Content starts
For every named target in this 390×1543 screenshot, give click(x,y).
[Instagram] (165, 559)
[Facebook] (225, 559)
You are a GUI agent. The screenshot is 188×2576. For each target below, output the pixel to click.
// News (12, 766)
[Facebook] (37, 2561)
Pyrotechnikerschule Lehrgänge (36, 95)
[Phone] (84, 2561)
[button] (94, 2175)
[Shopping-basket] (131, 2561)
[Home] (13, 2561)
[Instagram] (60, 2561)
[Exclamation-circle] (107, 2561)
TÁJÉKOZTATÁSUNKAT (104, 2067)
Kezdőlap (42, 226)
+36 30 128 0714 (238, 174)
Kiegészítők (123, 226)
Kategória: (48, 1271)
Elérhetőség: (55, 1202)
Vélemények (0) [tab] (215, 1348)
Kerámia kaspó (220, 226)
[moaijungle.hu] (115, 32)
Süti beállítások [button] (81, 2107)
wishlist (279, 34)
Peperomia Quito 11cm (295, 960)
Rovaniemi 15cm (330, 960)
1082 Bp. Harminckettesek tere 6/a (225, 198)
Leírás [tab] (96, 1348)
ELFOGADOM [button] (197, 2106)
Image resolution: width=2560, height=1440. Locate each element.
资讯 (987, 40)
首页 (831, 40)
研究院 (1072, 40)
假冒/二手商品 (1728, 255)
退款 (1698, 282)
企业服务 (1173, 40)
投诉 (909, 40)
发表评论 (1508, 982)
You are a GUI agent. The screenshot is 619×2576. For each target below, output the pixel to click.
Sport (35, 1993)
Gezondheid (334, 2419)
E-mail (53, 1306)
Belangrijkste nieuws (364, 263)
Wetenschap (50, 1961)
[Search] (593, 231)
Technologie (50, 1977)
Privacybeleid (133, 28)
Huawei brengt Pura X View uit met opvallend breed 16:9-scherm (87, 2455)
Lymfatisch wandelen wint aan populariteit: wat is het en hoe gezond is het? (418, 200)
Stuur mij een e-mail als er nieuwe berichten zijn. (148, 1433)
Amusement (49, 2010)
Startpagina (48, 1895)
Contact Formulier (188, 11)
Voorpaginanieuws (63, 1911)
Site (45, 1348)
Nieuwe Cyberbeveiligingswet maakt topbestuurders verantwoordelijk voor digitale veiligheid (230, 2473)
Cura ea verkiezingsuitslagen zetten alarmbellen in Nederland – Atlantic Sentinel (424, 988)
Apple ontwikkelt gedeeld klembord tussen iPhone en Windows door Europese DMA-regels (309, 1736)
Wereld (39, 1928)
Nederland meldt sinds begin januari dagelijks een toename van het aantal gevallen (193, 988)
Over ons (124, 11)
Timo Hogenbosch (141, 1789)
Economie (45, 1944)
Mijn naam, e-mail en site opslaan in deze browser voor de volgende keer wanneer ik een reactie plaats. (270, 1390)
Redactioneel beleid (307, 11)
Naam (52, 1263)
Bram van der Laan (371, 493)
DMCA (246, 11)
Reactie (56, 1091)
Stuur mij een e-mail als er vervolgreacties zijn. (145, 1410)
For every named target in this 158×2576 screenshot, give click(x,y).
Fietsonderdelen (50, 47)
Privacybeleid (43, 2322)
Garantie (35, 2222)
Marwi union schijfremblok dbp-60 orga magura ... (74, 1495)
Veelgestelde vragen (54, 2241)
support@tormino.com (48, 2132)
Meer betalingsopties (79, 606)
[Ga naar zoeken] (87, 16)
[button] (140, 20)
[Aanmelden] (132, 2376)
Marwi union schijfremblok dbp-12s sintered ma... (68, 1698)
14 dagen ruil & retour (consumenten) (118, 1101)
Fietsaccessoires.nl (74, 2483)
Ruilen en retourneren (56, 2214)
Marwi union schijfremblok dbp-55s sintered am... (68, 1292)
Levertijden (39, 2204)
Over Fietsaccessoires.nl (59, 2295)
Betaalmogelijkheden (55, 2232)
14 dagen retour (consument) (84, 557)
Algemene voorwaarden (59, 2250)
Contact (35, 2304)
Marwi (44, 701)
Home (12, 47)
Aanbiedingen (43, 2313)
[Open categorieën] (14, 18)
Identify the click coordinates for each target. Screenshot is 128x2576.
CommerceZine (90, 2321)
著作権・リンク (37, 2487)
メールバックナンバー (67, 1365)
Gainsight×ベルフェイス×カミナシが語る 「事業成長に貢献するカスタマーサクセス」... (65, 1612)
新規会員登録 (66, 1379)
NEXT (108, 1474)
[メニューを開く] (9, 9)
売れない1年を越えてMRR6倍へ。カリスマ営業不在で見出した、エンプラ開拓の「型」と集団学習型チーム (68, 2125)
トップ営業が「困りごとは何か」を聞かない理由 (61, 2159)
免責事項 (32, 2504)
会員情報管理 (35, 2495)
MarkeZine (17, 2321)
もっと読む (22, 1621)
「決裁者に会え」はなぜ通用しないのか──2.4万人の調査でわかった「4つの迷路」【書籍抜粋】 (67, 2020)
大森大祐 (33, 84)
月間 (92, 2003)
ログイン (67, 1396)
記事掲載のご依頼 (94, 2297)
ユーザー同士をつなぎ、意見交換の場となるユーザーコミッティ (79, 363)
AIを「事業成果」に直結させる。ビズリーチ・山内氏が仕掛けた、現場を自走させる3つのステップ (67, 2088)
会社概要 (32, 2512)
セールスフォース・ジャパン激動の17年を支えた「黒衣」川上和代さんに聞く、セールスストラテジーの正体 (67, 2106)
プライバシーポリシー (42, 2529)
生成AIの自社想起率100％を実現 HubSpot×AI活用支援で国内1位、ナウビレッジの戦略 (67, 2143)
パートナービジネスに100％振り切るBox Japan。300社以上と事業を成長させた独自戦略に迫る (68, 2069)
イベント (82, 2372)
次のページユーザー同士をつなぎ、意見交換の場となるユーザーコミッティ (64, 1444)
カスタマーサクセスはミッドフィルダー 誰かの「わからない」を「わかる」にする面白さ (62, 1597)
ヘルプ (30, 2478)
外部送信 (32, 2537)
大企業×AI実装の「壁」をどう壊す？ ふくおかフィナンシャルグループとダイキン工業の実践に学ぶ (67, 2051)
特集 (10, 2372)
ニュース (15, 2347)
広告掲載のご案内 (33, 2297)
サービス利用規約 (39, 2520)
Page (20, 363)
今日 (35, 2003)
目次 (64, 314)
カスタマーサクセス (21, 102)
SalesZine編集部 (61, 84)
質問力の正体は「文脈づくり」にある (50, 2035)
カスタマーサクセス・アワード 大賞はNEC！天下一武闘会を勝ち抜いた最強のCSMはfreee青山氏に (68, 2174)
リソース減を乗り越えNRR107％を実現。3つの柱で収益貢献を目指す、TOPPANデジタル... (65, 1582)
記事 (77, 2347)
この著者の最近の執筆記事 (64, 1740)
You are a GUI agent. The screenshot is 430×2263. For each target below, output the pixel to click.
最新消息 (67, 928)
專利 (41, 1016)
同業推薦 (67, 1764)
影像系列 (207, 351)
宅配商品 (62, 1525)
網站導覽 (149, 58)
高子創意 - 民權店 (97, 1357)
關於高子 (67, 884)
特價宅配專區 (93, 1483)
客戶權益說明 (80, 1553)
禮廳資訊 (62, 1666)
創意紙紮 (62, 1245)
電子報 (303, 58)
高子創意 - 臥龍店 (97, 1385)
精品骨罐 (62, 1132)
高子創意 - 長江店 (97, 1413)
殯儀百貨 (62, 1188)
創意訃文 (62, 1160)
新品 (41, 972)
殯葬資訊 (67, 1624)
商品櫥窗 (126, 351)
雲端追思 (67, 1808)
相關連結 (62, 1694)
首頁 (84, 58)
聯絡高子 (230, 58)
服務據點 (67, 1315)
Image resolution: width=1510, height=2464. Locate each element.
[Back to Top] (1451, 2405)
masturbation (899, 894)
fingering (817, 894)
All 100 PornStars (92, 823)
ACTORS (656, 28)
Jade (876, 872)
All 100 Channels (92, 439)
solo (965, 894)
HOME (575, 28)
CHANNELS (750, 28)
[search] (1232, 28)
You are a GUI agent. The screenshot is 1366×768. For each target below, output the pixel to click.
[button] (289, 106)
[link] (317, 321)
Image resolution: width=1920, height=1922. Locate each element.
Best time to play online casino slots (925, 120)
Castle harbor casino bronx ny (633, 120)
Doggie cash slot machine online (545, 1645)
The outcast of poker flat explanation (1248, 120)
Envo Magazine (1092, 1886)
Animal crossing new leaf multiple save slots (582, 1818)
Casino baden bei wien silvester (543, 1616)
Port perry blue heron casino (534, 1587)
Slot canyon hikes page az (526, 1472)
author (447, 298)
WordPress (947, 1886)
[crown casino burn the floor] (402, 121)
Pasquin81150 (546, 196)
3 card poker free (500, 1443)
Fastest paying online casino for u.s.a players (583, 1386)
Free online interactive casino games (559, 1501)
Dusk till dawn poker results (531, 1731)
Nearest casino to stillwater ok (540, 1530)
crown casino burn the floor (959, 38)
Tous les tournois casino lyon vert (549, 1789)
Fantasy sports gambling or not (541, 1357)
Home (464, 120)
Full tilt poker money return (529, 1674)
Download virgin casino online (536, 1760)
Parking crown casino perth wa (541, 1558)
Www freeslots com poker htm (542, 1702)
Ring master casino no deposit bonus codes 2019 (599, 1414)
Content ends
# [Assignment]
Working from the records above, write out verbatim only the lines from the line containing "Kezdőlap (42, 226)" through the line containing "Privacybeleid (133, 28)".

# [Solution below]
Kezdőlap (42, 226)
+36 30 128 0714 (238, 174)
Kiegészítők (123, 226)
Kategória: (48, 1271)
Elérhetőség: (55, 1202)
Vélemények (0) [tab] (215, 1348)
Kerámia kaspó (220, 226)
[moaijungle.hu] (115, 32)
Süti beállítások [button] (81, 2107)
wishlist (279, 34)
Peperomia Quito 11cm (295, 960)
Rovaniemi 15cm (330, 960)
1082 Bp. Harminckettesek tere 6/a (225, 198)
Leírás [tab] (96, 1348)
ELFOGADOM [button] (197, 2106)
Image resolution: width=2560, height=1440. Locate each element.
资讯 (987, 40)
首页 (831, 40)
研究院 (1072, 40)
假冒/二手商品 (1728, 255)
退款 (1698, 282)
企业服务 (1173, 40)
投诉 (909, 40)
发表评论 (1508, 982)
You are a GUI agent. The screenshot is 619×2576. For each target below, output the pixel to click.
Sport (35, 1993)
Gezondheid (334, 2419)
E-mail (53, 1306)
Belangrijkste nieuws (364, 263)
Wetenschap (50, 1961)
[Search] (593, 231)
Technologie (50, 1977)
Privacybeleid (133, 28)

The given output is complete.